INFORMATION PROVIDED Start Marker
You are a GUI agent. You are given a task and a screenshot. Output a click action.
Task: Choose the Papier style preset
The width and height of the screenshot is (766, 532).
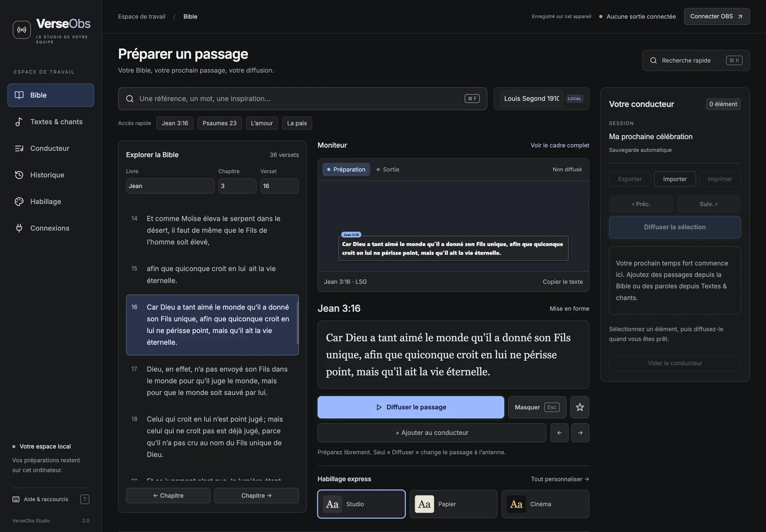[453, 504]
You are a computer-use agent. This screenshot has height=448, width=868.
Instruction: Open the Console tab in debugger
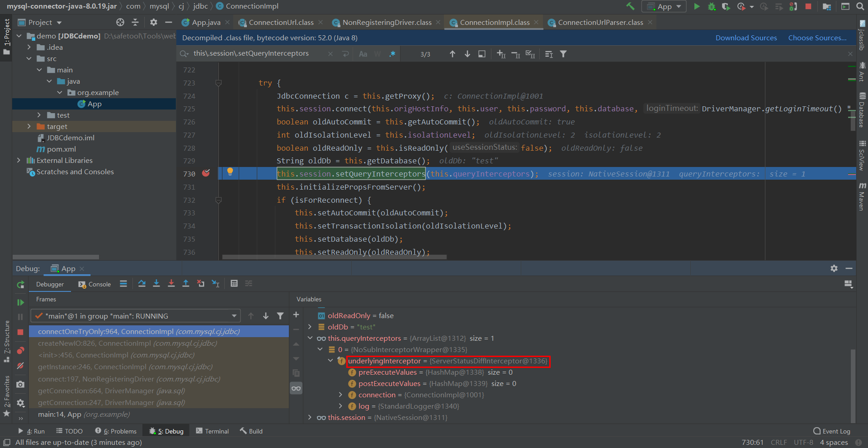pyautogui.click(x=94, y=284)
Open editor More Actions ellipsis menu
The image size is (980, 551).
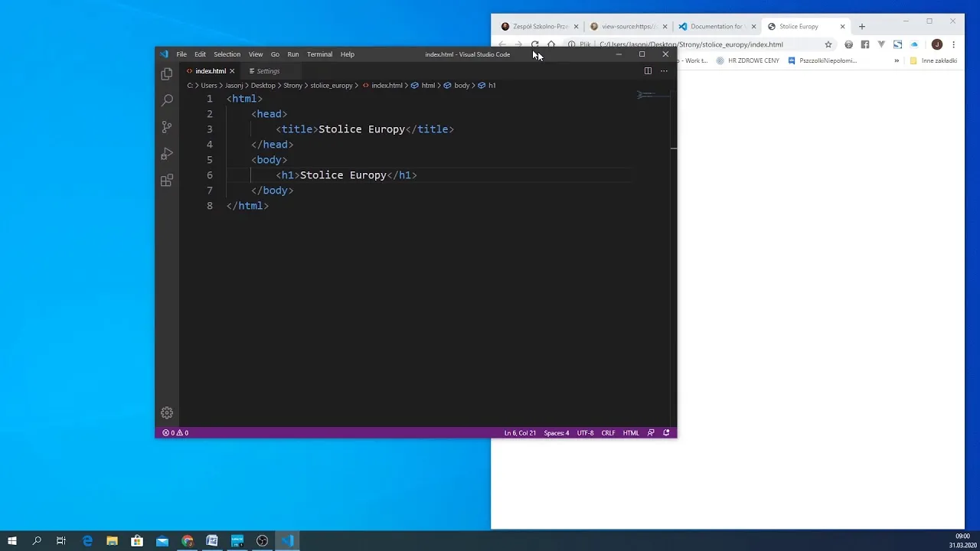pos(664,71)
INFORMATION PROVIDED End Marker
TASK STATEMENT:
For the word "agent", state how many lines of the material contain it. Give the number and no more.

RESULT OF THIS EXERCISE:
2